Firestone Diamonds - Transforming into a Major Diamond Producer

Thursday, Jun 16 2011 by
Firestone Diamonds   Transforming into a Major Diamond Producer

Firestone Diamonds (LON:FDI) is finally poised to transform into a major diamond producer. The path has been long, hard and at times serially disappointing but having survived an almost 100% implosion of the diamond market in 2008, Firestone has emerged as a company on the cusp of major production. In 2008, diamond prices (rough) fell from $190 to around $110 per carat. At that price mining projects were mothballed and the industry more or less shut down but not Firestone, they kept plugging away, sometimes changing direction, and at times infuriating shareholders with dilutive fund raisings. As we reach mid-2011, the news flow looks a lot better.

Firestone is one of just 3 listed kimberlite producers outside the majors. They focus on Lesotho and Botswana and have some high quality projects:

  • Production at Liqhobong and BK11
  • Evaluation of 108 kimberlites in the Orapa and Tsabong kimberlite fields
  • Exploration potential for discoveries at Tsabong

There have not been any significant new diamond mine finds for a long time and global reserves are falling. There could be less than 20 years of known reserves left in the world (source BHP Billiton, De Beers, Firestone estimates), so looking forward it’s hard not to see a supply/demand imbalance creeping into the market at some point. And Firestone are ready to benefit from it.

Liqhobong is one of the most attractive underdeveloped kimberlite resources in the world. Situated in Lesotho, it was originally discovered in 1950’s. The main pipe is estimated to contain 90 million tonnes @ 34 carats per hundred tonnes, giving a total gross value of 28.7m carats with $4B value (sources: Firestone, ACA Howe/MPH Consulting). The mine produced from 2005-2008 and Firestone bought the mine Q4 2010 with mining license in place and resumed production in Q1 2011.
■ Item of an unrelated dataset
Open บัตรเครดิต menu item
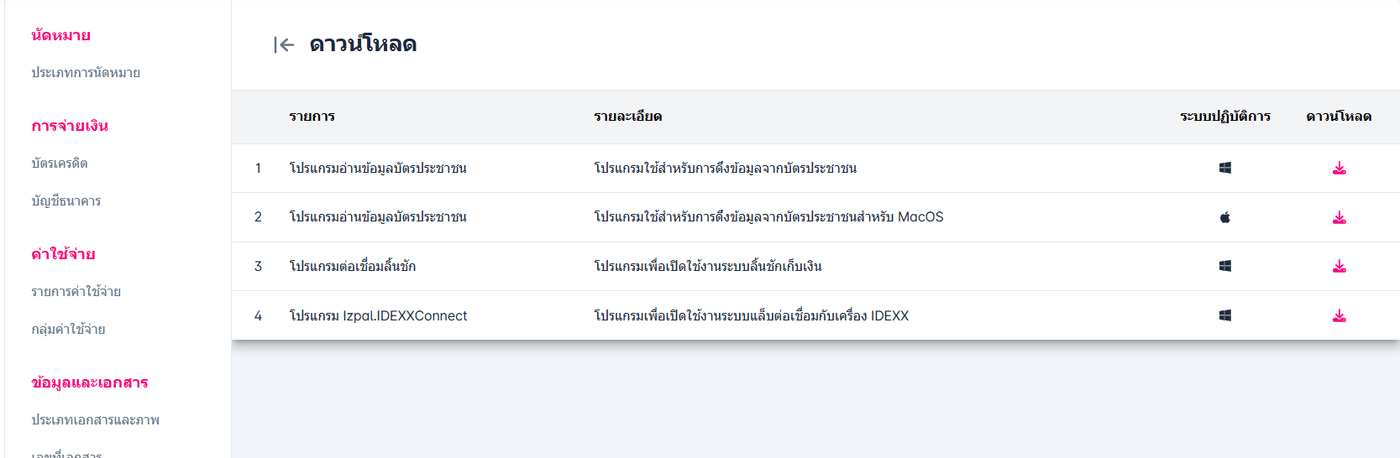Screen dimensions: 1400x458 pos(66,163)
Development in 2011 is funded by December 2010 financing, and steady state production has been achieved in Q2 2011 (Source: Firestone). Eventually there will be two Plants. Expansion plans for Plant 1 in 2011 see targets of 1.3 million tonnes per annum (mtpa) capacity by Q4, targeting 37,000 monthly carats with an annual revenue of $57m. Plant 2 follows 18 months on and targets 2.5mtpa and annual revenue of $110m. 12 months on from there the target is 4.2 mtpa with annual revenue of $185m. Plant 2 will be funded from…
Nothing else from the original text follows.